La Cámara Federal de Resistencia rechazó un recurso presentado por la Agencia Nacional de Discapacidad (ANDIS) y confirmó la aplicación de astreintes de 100 mil pesos diarias impuestas por el Juzgado Federal Nº 2 de la capital chaqueña. Fue ante el incumplimiento de una cautelar que le ordenó restituir una pensión no contributiva a una mujer chaqueña con discapacidad y graves problemas de salud.
Martes, 31 de marzo de 2026

La Cámara Federal de Apelaciones de Resistencia ratificó las sanciones económicas impuestas a la Agencia Nacional de Discapacidad (ANDIS) por no acatar una medida cautelar que, desde septiembre de 2025, le ordenaba junto a ANSES otorgar de manera provisoria una Pensión No Contributiva por Invalidez a una mujer con discapacidad y graves problemas de salud.
La decisión de segunda instancia, a la que tuvo acceso LITIGIO, fue firmada el 26 de marzo pasado, y confirmó la multa diaria de cien mil pesos que había fijado el juzgado de origen ante la persistente demora del organismo en cumplir con lo ordenado.
El conflicto se originó en una medida cautelar innovativa dictada en septiembre de 2025 por el juez federal Ricardo Mianovich.
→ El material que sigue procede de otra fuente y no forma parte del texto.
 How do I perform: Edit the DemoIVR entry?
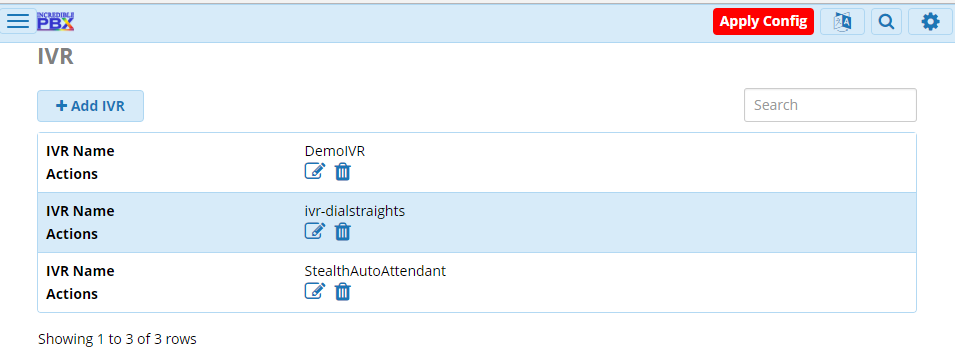click(315, 172)
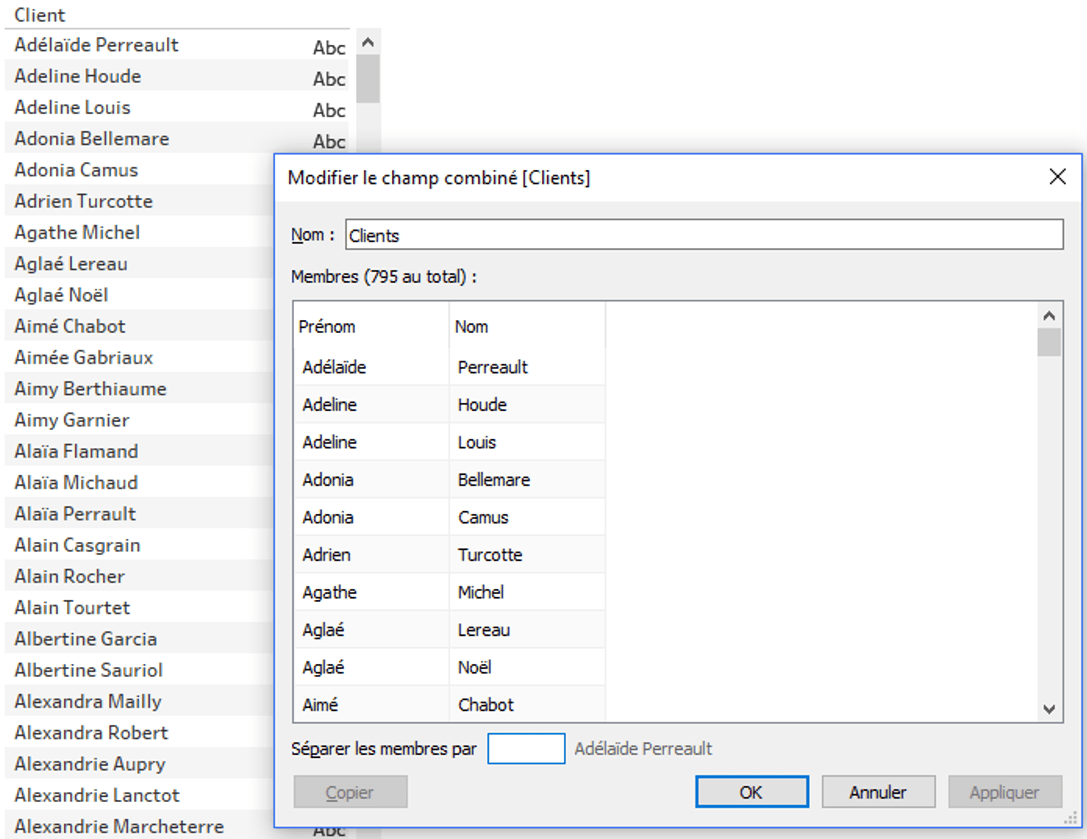Select Turcotte cell in members table
Viewport: 1087px width, 839px height.
[490, 555]
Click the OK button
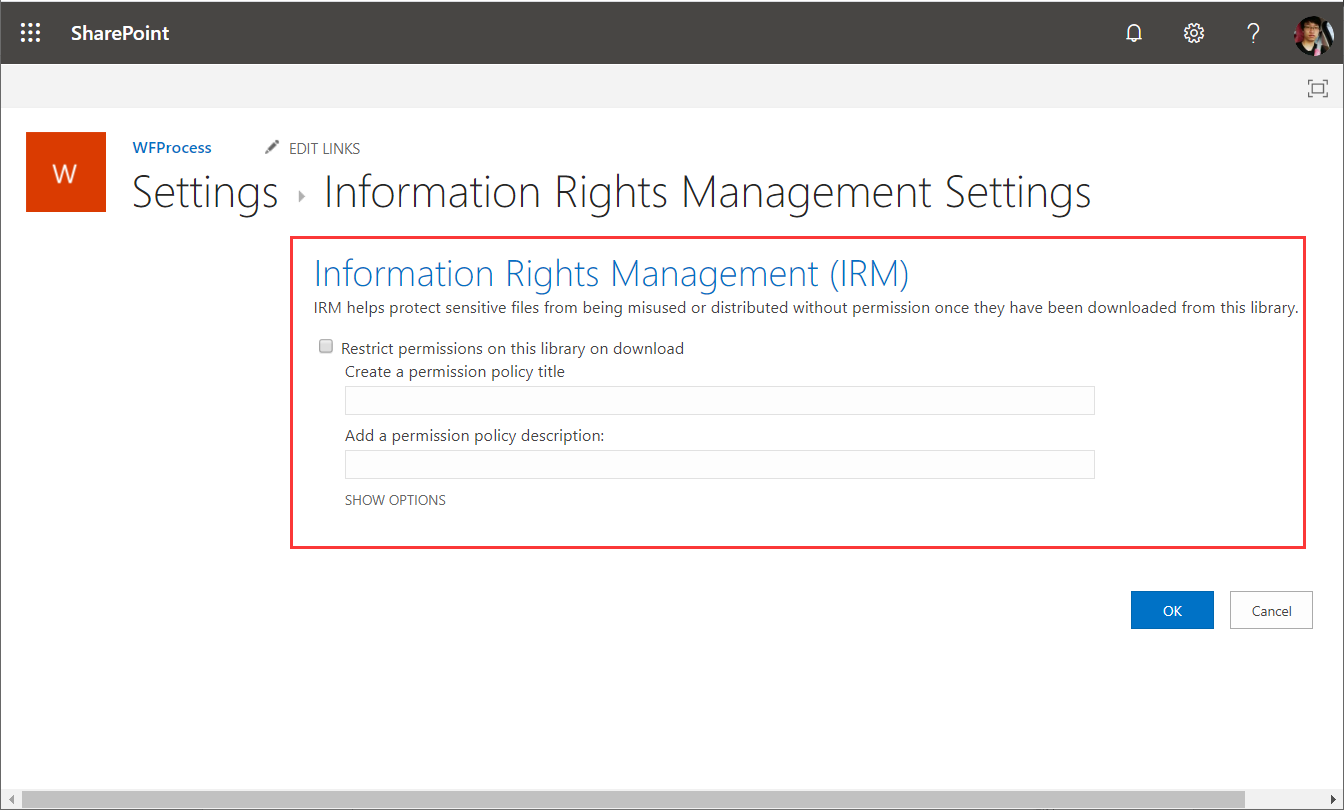The width and height of the screenshot is (1344, 810). [x=1172, y=611]
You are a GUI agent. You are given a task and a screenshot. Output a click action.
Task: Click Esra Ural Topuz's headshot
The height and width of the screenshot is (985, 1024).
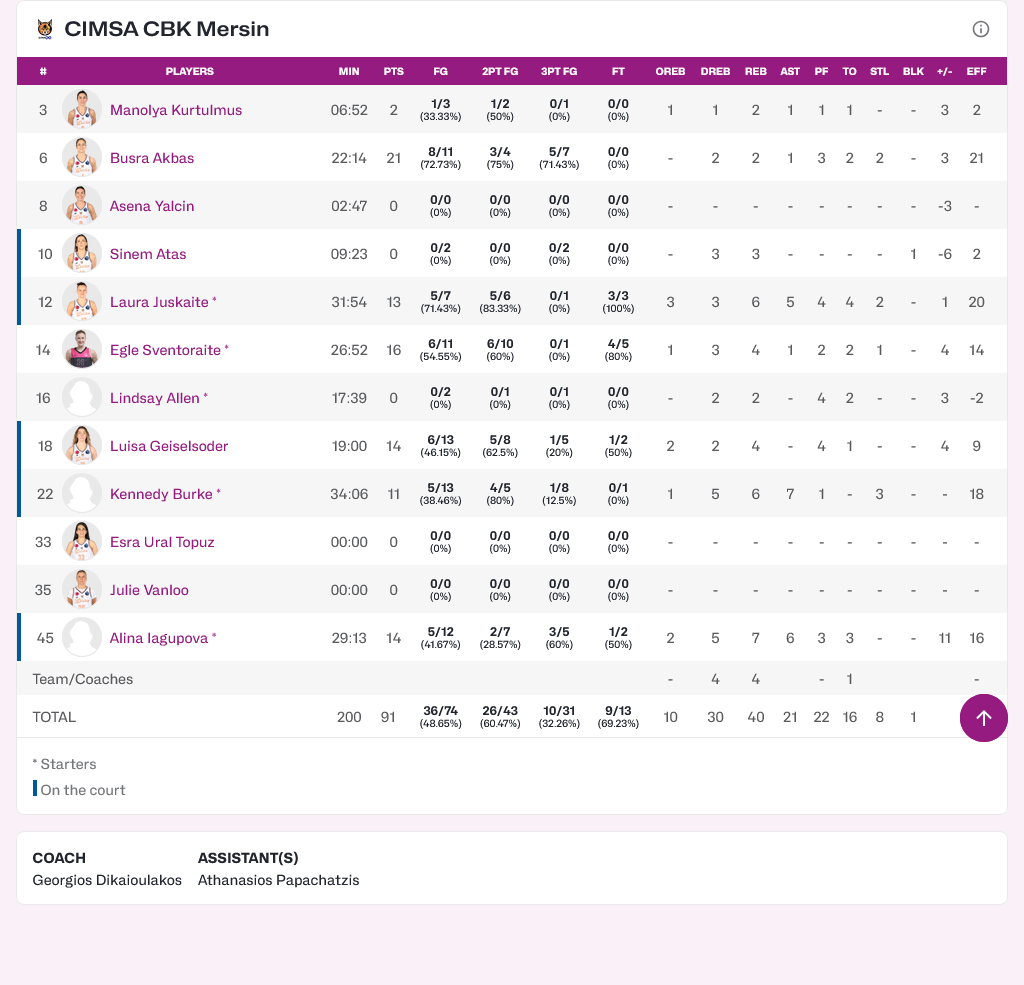(x=82, y=542)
En aquel fallo, el magistrado había ordenado a ANDIS y a ANSES otorgar en forma provisoria la pensión no contributiva a una mujer de 49 años que padece insuficiencia renal crónica y secuelas de un tumor maligno en el cuello del útero, tras considerar irrazonable el dictamen administrativo que había denegado el beneficio. La resolución fijó un plazo de cinco días para su cumplimiento y advirtió sobre la aplicación de sanciones conminatorias en caso de incumplimiento.
Ante la falta de acatamiento, el juzgado hizo efectiva en diciembre de 2025 la multa diaria establecida en concepto de astreintes, dirigida tanto a ANDIS como solidariamente al responsable de su delegación local. La agencia apeló esa decisión argumentando que ya había iniciado el circuito de pago y que la obligación se encontraba en vías de cumplimiento, pero la Cámara Federal desestimó sus planteos.
En su resolución de marzo, los jueces de la alzada recordaron que la orden judicial había quedado firme en octubre de 2025, tras el rechazo de un recurso de apelación interpuesto por la demandada, y que desde entonces la conducta del organismo había sido renuente. Subrayaron que las explicaciones administrativas internas no justificaban la demora y que aceptar ese argumento vaciaría de eficacia a las sanciones conminatorias, cuya finalidad es precisamente doblegar la voluntad del obligado frente a un mandato judicial incumplido.
El tribunal también puso de relieve la especial situación de vulnerabilidad de la actora, vinculada a su estado de salud y al carácter alimentario de la prestación en disputa, y advirtió que la demora no podía pesar sobre quien ya contaba con un derecho reconocido judicialmente. De esta manera, confirmó la resolución de primera instancia, rechazó el recurso de apelación y mantuvo las multas diarias impuestas por el incumplimiento de la medida cautelar que había ordenado el otorgamiento provisorio de la pensión.